» **Set exercise**
Repeat the items from the line with "Viewport: 903px width, 516px height." to the line with "(x=531, y=42)", swapping "Hashcat Path" for "Output Path" and leaving everything else as it is.
** Start **
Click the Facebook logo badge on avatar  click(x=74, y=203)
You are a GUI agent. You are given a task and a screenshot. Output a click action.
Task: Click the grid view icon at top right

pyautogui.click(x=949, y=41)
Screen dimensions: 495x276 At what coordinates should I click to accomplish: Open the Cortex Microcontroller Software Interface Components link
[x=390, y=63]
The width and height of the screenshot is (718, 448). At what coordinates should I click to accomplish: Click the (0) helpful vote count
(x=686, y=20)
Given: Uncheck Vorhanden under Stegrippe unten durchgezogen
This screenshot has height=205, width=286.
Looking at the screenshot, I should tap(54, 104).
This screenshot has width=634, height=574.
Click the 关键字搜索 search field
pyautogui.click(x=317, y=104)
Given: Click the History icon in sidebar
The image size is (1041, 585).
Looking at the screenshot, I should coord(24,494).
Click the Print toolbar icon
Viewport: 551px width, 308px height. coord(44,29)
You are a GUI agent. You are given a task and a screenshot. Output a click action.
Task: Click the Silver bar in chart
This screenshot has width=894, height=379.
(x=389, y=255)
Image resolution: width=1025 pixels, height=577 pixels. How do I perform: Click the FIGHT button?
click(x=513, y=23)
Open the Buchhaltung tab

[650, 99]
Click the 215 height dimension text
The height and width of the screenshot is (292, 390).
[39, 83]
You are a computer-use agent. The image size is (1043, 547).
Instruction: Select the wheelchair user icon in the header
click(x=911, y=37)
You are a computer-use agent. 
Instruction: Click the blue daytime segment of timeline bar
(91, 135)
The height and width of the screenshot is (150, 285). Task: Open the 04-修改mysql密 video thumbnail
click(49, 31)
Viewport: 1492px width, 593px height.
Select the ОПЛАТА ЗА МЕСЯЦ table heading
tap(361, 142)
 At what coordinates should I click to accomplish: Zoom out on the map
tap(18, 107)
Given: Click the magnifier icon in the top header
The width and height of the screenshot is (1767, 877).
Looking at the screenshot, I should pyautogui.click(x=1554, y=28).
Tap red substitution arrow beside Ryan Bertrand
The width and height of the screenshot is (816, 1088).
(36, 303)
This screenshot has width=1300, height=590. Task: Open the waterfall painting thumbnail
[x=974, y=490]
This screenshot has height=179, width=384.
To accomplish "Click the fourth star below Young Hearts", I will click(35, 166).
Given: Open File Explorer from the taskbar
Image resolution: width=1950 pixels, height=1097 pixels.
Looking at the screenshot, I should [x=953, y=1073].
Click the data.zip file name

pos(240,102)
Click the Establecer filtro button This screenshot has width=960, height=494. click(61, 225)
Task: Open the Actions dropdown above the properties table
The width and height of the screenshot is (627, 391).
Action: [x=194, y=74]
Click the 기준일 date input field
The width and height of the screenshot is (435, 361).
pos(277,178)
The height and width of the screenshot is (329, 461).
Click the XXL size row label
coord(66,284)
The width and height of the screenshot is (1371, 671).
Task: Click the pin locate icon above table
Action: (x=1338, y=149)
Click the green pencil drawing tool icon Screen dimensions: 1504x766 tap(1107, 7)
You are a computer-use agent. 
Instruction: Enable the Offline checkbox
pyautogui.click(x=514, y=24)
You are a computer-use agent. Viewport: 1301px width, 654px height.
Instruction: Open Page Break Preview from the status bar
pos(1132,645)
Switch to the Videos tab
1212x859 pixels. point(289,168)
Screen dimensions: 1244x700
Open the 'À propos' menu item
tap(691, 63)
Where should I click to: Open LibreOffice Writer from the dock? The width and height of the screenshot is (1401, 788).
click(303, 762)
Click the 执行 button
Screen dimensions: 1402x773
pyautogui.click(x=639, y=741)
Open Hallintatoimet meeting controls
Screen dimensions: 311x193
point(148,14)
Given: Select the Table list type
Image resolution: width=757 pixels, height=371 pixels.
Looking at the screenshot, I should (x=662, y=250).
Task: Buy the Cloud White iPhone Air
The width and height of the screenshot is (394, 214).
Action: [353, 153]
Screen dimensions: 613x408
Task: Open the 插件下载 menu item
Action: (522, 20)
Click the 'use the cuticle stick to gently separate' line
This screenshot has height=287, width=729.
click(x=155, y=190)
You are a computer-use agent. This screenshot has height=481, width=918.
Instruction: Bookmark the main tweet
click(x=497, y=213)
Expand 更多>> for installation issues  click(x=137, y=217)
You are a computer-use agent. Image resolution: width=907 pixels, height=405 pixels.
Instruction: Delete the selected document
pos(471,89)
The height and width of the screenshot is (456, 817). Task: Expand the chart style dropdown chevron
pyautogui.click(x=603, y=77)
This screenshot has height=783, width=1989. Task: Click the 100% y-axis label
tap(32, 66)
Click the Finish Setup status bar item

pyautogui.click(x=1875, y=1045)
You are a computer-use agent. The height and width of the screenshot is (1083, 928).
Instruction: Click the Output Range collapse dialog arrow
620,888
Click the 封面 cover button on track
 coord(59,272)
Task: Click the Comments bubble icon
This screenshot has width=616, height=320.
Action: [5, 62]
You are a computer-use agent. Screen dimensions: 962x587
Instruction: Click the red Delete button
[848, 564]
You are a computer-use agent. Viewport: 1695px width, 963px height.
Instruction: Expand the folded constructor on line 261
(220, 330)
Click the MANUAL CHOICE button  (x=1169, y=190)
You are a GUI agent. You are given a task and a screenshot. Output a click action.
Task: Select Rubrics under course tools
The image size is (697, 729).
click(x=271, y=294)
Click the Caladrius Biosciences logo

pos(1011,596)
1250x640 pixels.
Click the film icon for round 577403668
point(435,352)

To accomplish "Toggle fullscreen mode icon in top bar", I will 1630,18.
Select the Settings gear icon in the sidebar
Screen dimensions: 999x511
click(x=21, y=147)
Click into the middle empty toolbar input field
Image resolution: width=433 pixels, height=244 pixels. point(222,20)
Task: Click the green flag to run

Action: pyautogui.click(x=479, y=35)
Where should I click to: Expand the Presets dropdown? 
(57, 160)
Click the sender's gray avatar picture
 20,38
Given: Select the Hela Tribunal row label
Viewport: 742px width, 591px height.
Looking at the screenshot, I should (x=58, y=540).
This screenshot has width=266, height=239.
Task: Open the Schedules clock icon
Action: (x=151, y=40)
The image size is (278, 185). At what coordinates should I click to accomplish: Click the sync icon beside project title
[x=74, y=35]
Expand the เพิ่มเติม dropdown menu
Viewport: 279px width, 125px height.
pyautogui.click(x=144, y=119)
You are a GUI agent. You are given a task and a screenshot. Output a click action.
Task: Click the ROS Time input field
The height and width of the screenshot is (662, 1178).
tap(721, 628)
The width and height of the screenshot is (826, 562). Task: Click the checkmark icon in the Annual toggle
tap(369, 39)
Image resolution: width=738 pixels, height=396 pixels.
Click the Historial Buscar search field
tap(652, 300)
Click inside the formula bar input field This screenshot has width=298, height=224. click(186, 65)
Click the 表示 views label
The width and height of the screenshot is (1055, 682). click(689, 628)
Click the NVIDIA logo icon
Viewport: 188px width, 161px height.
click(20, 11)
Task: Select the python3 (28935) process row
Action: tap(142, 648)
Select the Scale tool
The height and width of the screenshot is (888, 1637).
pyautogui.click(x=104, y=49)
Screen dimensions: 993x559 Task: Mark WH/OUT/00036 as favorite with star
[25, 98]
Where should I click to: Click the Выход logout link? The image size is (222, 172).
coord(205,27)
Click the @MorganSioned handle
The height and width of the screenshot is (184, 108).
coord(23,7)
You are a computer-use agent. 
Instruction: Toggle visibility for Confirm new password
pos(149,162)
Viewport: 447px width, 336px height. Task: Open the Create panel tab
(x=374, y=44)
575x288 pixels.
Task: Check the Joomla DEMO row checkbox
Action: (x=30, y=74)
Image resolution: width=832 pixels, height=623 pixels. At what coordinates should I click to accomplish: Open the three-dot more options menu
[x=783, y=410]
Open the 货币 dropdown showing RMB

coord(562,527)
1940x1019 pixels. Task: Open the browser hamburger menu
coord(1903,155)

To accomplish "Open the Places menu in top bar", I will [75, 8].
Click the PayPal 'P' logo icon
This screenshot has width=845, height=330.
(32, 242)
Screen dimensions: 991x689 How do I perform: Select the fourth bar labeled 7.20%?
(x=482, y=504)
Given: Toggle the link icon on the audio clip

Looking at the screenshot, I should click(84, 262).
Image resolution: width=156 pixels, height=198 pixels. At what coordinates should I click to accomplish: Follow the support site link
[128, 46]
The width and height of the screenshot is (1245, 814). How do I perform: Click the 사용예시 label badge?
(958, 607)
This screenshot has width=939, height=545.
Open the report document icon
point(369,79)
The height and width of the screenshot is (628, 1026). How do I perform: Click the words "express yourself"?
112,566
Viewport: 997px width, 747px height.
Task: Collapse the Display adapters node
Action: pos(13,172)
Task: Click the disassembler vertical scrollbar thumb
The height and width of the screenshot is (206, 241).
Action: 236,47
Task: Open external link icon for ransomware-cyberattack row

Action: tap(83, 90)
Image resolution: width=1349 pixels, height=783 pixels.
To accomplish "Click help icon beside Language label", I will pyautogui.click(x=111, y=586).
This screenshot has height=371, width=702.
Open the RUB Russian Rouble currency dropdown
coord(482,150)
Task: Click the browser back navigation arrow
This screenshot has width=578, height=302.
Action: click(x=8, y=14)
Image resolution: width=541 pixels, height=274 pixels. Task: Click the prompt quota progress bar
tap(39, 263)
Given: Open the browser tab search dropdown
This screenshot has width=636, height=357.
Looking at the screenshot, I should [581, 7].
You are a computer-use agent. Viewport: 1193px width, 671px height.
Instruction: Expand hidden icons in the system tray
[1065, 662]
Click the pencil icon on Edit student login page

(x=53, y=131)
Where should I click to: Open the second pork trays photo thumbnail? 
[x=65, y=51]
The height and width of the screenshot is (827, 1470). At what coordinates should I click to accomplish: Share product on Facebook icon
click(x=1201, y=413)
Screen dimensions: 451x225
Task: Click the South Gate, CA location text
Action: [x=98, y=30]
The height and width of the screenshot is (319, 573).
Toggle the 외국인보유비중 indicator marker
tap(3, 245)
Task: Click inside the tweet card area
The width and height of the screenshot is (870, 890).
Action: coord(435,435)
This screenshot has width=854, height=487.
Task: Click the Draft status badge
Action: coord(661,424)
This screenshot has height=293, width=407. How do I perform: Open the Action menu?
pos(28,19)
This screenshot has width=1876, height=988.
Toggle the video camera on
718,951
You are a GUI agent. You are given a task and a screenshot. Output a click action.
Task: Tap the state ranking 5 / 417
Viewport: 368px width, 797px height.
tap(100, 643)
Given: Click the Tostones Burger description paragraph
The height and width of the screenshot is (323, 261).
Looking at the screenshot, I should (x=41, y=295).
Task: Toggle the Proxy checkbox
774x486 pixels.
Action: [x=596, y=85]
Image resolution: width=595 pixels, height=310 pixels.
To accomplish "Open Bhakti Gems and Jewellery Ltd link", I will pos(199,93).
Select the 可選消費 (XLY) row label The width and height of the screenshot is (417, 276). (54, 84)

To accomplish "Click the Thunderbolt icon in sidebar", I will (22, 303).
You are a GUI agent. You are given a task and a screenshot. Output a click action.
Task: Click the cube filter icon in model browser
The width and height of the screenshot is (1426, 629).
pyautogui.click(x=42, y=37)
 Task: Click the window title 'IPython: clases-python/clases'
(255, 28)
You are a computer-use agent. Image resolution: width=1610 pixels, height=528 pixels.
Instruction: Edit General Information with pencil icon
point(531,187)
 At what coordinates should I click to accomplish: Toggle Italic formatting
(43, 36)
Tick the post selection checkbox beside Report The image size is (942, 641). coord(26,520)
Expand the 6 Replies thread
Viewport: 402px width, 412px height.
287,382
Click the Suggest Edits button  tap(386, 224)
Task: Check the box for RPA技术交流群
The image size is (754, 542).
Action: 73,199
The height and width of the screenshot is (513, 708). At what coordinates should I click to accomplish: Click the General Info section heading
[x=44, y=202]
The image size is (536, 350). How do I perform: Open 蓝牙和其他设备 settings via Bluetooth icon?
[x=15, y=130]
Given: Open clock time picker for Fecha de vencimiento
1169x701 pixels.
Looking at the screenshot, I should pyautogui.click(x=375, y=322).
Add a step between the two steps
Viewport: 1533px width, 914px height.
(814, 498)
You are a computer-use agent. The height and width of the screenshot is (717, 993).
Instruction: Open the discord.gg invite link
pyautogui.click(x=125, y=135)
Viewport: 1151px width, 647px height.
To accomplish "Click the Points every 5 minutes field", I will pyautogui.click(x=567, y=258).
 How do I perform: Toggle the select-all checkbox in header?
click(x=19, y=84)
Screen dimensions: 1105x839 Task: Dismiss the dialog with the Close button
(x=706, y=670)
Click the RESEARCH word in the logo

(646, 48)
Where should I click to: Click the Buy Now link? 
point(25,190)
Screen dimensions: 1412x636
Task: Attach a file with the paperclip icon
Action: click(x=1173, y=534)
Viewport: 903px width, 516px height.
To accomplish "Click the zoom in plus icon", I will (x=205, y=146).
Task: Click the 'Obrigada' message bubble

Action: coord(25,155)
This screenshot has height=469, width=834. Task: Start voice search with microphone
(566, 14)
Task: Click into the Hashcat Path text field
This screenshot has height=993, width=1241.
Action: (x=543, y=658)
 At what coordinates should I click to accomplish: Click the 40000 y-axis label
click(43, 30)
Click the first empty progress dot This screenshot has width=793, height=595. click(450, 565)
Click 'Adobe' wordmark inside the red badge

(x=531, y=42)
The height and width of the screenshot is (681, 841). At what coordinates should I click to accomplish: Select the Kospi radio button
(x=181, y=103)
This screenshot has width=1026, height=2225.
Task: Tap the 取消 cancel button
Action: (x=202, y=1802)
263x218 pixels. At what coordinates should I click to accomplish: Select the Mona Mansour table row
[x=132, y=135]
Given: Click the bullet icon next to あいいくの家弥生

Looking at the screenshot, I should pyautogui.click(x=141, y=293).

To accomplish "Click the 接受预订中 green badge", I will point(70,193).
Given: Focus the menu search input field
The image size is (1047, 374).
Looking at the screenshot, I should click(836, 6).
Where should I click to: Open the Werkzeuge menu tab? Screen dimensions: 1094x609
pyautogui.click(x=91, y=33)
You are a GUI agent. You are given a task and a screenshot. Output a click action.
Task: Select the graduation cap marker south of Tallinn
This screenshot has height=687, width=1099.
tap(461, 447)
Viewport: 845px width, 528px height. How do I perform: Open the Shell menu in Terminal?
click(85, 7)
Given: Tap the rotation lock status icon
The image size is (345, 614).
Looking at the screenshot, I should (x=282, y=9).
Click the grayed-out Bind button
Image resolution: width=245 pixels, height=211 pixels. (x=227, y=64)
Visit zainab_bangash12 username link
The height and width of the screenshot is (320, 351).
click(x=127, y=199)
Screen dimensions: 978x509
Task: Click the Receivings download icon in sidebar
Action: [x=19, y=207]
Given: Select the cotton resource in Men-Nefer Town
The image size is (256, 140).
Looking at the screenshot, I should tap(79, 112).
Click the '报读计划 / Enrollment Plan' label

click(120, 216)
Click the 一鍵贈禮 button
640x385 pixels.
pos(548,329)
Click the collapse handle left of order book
** End **
» **Written response**
Viewport: 903px width, 516px height.
To accomplish "Click the zoom in plus icon", I will (x=205, y=146).
Task: Click the 'Obrigada' message bubble

Action: coord(25,155)
This screenshot has height=469, width=834. Task: Start voice search with microphone
(566, 14)
Task: Click into the Output Path text field
This screenshot has height=993, width=1241.
Action: (x=543, y=658)
 At what coordinates should I click to accomplish: Click the 40000 y-axis label
click(43, 30)
Click the first empty progress dot This screenshot has width=793, height=595. click(450, 565)
Click 'Adobe' wordmark inside the red badge

(x=531, y=42)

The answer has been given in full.